I've just seen William Friedkin's Bug
. I'll cut to the chase here: this was one of the most terrible films I've seen in quite a while. It was complete ass. Be warned, I'm about to give away the whole thing - so don't keep reading if you plan on watching this and don't want to be spoiled. If you do plan on watching this, I'd like to know your reasons, just out of curiosity. Are you a masochist? A boring person? What?
Ashley Judd is a trashy lonely woman who lives alone in a seedy motel. She meets a Mysterious Stranger and falls in love with him over the course of about ten minutes. Her jailbird ex-husband (Harry Connick Jr) shows up every now and then to smack her around a little. Before too long, the Mysterious Stranger puts forth his conspiracy theory about how the army infected him with parasitic bugs. Ashley Judd totally buys into this. Chaos ensues.
I was intrigued by this film because I was under the impression that the bug thing was this Big Question. Are the bugs real? Not real? Are these two people crazy? Or are they the only sane people? William Friedkin directed The Exorcist
, so I assumed he'd be bringing the scary. Like, the producers phoned him up and said "Yo Bill, we need some scary. Can you bring it?" and he was all like "It's done broughted."
But no. Sadly, no. There is no mystery
here at all. There is absolutely no question
that both Ashley Judd and the Mysterious Stranger are batshit insane, obsessive, delusional, etc. So you find yourself watching something that you thought might be a thriller, or at least have a considerable plot twist at the end. And about a half hour into it you realize - oh snap. This is not a thriller. There is no twist ending to reward me for making it through the next 60 minutes. This is all there is
And I'll tell you what "all there is" consists of - two crazy people in a seedy motel room, talking about bugs and picking at their own scabs. OMG SRSLY. That's it. That's the ENTIRE FILM. To be fair, there's a brief scene at the beginning that's set in a bar, but the entire rest of the film is set in this crappy motel room.

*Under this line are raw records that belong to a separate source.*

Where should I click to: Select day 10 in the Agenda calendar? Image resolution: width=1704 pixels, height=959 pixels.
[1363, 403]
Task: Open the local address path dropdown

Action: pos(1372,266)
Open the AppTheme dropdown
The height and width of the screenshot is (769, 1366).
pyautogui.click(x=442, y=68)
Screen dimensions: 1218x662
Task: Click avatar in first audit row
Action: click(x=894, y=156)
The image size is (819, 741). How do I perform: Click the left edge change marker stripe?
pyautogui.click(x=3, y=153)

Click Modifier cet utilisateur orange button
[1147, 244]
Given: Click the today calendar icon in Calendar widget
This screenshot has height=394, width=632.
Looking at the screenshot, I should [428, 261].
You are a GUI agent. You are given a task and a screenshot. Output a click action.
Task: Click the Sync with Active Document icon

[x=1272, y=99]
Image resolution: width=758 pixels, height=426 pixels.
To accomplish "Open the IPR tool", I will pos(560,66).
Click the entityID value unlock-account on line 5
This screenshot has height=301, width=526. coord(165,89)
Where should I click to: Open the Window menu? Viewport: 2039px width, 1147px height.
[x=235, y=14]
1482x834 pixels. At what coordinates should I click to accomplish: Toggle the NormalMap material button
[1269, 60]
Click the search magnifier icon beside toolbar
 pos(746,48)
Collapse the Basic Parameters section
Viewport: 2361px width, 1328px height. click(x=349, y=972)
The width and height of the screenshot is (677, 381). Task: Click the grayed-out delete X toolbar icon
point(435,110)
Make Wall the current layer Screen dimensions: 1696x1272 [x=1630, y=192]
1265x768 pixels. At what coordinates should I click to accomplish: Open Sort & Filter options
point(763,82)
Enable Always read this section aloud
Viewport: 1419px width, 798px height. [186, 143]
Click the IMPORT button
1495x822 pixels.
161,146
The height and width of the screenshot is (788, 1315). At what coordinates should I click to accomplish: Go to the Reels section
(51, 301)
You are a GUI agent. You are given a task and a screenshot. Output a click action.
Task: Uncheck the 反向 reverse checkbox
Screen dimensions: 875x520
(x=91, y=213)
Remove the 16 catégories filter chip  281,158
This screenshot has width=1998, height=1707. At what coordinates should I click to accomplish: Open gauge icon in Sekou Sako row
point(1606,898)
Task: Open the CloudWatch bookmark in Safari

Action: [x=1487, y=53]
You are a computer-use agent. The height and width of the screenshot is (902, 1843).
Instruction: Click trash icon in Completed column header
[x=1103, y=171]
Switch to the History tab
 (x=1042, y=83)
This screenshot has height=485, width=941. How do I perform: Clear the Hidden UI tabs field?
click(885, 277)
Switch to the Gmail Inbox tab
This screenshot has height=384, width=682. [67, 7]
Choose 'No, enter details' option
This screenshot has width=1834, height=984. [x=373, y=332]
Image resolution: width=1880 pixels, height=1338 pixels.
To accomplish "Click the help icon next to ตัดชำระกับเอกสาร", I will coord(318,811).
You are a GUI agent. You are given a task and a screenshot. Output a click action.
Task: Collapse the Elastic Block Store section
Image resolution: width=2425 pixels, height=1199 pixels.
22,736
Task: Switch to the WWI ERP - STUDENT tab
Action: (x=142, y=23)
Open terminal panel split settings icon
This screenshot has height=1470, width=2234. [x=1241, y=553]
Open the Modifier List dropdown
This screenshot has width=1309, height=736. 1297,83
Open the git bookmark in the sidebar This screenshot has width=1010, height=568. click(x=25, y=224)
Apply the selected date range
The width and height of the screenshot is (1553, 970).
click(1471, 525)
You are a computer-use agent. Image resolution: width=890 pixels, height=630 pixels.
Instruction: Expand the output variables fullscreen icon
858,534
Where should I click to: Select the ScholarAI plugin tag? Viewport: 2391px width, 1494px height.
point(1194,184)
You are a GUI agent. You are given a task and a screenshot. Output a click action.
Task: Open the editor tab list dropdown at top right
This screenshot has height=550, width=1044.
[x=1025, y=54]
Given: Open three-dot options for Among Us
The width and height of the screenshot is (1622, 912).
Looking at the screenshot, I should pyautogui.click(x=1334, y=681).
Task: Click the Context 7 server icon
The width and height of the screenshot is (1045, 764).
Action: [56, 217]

I suppose there are people out there who like films about two people talking. I mean, this film right here
has seven and a half stars on the IMDB. This is because some people equate "arty and pretentious" with "Quality." As a former student of film, I am here to tell you that this is not so. Most of the time, "arty and pretentious" is just plain boring, and people like to pretend that it's not boring because liking that sort of thing makes them feel intelligent. TRUE FACT.
I digress, as I often do. The moral of this story is that You The Viewer wind up watching two nutters talk about bugs for quite a long time. And there's no indication at all that anything else is going to happen. The only thing that happens is that they get crazier and crazier until it reaches the point where they've run off all their friends and have covered every surface of their shitty motel room with aluminum foil.
At the end they die. Because this is the only way to kill the bugs that don't really exist. And you want to know what? I was GLAD they died, because they were tedious boring assholes.